Quando os alemães descobriram as sepulturas, os soviéticos afirmaram que na realidade os alemães os tinham matado e que colocar a culpa nos comunistas, nos russos, era uma mentira fascista. Tal como os nazistas, não dava para confiar neles. As pessoas tinham dúvidas sobre os fatos. Não querendo tornar-se inimigos de Stalin, os aliados, especificamente os ingleses, deixaram passar o episódio. E à infâmia de terem sido assassinados, foi acrescentada a mentira de que os seus próprios assassinos lhes tinham erguido um monumento. Irene Kalpas tinha vivido este sofrimento, e além disso, a sua casa tinha sido gravemente danificada na revolta de Varsóvia de 1944, sobre a qual não temos tempo de falar aqui em pormenor.

Ela não tinha herdado aquela casa, devido às dificuldades legais que surgiram. Causava-lhe tanta tristeza voltar a ver a casa, que tentava evitar encontrá-la em Varsóvia, quando era funcionária do governo na Polônia comunista, depois de regressar do campo de concentração. Mas ia ao oculista com alguma frequência quando já era mais velha, e o oculista mudou-se para um novo local na rua onde tinha morado, na Rua Filtrova, número 27. E ela foi ao oculista várias vezes.

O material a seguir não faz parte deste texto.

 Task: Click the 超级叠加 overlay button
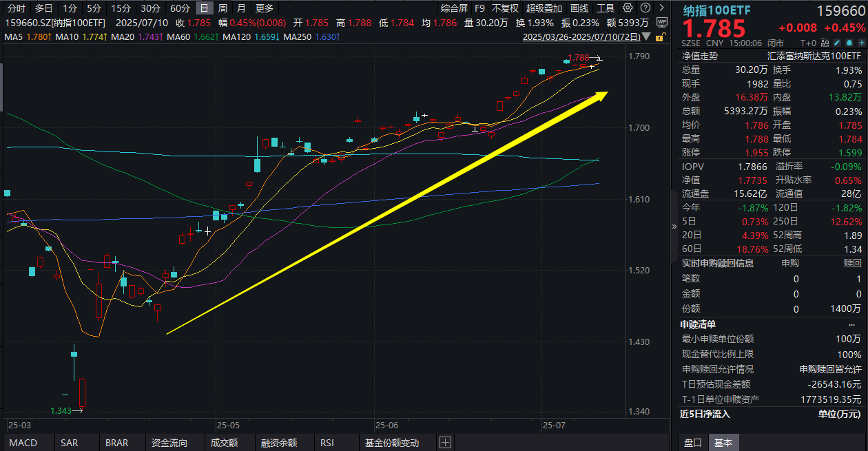click(544, 8)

Nunca se aproximou da casa, pegava o ônibus e ia embora. Não queria vê-la por causa das emoções que despertava. Até que um dia, sem ser capaz de explicar porque (sentiu-se impelida interiormente a fazê-lo), decidiu não pegar o ônibus, e continuar a caminhar ao longo da rua até Filtrova 27. Quando lá chegou, queria ver se as belas rosas do jardim ainda lá estavam (era 26 de junho de 2002), por isso foi até ao portão para dar uma olhadela mais atenta. Finalmente, tocou a campainha. Um jovem amável abriu a porta e perguntou-lhe se a podia ajudar. Ela respondeu: “Queria ver se as rosas ainda crescem no jardim, na parte de trás”. “Muito bem, entre”. Ela ficou um pouco perplexa com o que tinha feito ao entrar na casa de outra pessoa sem dizer nada, e viu que a casa tinha mudado muito (como disse, a casa tinha sido destruída durante a revolta de 1944).

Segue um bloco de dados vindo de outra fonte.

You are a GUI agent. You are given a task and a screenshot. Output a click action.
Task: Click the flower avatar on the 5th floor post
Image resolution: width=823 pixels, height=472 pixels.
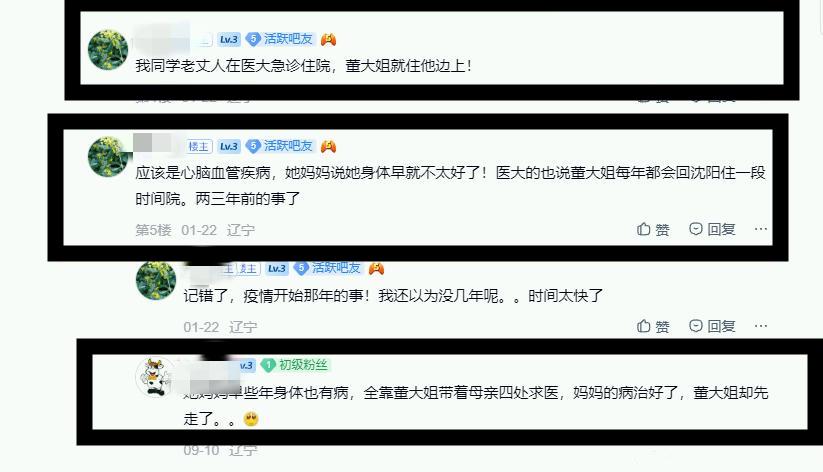[108, 156]
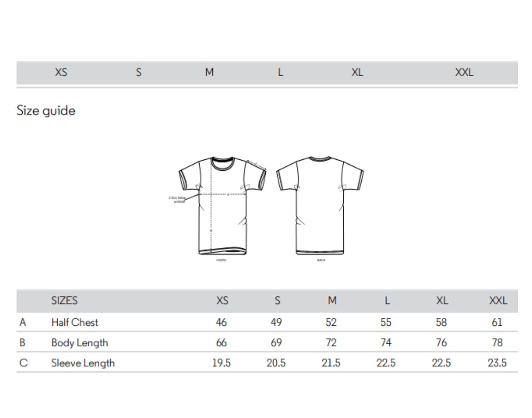The height and width of the screenshot is (418, 532).
Task: Pick size L in the top bar
Action: pyautogui.click(x=280, y=72)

Mas nesse momento ela perguntou sobre o aposento que guardava a maior densidade de lembranças suas, a sala de jantar. Ela tinha visto que havia uma biblioteca, com um retrato de João Paulo II sobre uma mesa, isso deu-lhe confiança, e disse ao jovem: “Sabe, eu morei aqui. A sala de jantar ficava ali”. Quer entrar? Respondeu o rapaz que a havia recebido. Abriu a porta e descobriu que havia uma pequena capela, um oratório.

Ao ver a sua emoção, o jovem deixou-a rezar por alguns momentos. Depois ela levantou-se e disse: “Você pode me explicar o que é isto?” Estava completamente perplexa. No local onde as suas maiores emoções estavam concentradas, as memórias da sua tia, dos seus tios, sua família, tinha descoberto que vivia Jesus Cristo na Eucaristia, para grande surpresa sua. O que era aquilo? O rapaz explicou que se tratava de um centro do Opus Dei. Nos centros do Opus Dei, pelo menos em alguns deles, existe um oratório onde o Santíssimo Sacramento fica reservado, com a permissão da Igreja.

A sua surpresa deu origem a mais perguntas. Perguntou sobre a Obra, sobre este caminho para santificar a vida cotidiana, e com o tempo percebeu que este caminho também se destinava a ela. E como diz num vídeo muito bonito no site do Opus Dei (que pode ser visto aqui), anima os mais velhos dizendo-lhes que é sempre um bom momento para seguir fielmente a voz de Deus quando a ouvimos, porque isso leva à felicidade.

Esta é a história de Irene Kalpas, e é também a história do Opus Dei: a vida de cada pessoa que faz parte dele, uma vez que Deus lhes mostrou que este é o caminho que Ele quer para eles no mundo.